Mattis told reporters Monday during a trip to Alaska that the military will "provide whatever support the Department of Homeland Security needs in order to house the people that they have under their custody." He did not give further specifics about how many migrants the camps will hold.

Mattis said the military would provide logistics support and would not get into the "political aspect" of the situation.
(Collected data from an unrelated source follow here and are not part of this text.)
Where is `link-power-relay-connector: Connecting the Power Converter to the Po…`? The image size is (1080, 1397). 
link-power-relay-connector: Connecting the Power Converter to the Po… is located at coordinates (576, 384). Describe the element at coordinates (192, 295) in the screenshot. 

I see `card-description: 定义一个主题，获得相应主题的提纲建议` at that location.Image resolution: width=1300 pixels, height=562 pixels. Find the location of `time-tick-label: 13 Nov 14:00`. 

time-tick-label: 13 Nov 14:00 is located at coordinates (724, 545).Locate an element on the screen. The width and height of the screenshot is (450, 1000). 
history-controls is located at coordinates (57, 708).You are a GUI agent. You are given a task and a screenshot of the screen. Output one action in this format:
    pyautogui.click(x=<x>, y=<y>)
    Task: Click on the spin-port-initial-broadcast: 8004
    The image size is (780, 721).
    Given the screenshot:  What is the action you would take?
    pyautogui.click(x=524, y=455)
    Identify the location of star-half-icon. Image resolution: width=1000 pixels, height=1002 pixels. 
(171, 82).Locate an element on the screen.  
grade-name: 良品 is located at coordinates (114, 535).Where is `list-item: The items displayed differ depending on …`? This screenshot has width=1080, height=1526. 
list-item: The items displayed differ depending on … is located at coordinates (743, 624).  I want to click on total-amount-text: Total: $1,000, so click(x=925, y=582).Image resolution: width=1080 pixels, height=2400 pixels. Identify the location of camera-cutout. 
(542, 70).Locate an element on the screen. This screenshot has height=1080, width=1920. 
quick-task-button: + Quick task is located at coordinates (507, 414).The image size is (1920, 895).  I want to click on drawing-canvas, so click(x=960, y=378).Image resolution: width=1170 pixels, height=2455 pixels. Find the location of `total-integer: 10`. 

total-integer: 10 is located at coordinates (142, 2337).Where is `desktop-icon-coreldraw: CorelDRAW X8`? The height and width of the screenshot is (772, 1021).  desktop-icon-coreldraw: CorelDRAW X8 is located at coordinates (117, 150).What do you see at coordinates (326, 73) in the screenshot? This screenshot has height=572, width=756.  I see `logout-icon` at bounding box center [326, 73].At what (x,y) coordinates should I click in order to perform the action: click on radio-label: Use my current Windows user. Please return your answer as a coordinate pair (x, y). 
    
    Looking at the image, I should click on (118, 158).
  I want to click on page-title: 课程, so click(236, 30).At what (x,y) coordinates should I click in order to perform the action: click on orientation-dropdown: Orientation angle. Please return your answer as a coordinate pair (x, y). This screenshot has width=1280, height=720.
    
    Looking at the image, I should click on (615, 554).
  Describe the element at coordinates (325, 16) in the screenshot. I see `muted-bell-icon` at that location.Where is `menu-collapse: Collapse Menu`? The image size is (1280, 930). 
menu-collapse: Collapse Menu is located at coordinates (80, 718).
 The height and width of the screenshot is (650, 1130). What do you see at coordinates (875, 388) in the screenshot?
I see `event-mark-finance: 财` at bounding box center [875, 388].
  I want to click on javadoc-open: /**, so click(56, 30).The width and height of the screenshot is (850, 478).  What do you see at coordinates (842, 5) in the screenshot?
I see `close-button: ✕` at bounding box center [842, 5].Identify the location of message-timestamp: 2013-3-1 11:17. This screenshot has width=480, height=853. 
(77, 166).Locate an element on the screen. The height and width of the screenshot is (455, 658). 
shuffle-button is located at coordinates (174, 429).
He said the U.S. military has a long history of providing logistical support to people affected by natural disasters or "escaping tyranny."

A view inside the U.S. Customs and Border Protection detention facility shows children at Rio Grande Valley Centralized Processing Center in Rio Grande City, Texas, June 17, 2018.
A view inside the U.S. Customs and Border Protection detention facility shows children at Rio Grande Valley Centralized Processing Center in Rio Grande City, Texas, June 17, 2018.

Last week, Trump signed an executive order maintaining his "zero tolerance" policy of detaining and prosecuting everyone entering the country illegally, but ending the practice of separating immigrant parents and children.

Logistical questions about those being detained have sent multiple government agencies in search of solutions, including how to provide housing.

The U.S. says it knows the location of 2,053 children it is holding who were separated from their parents in recent weeks as they entered the country illegally along its southern border with Mexico. The U.S. said it is now working to reunite the families. The Department of Homeland Security said recently it has returned 522 children to their parents.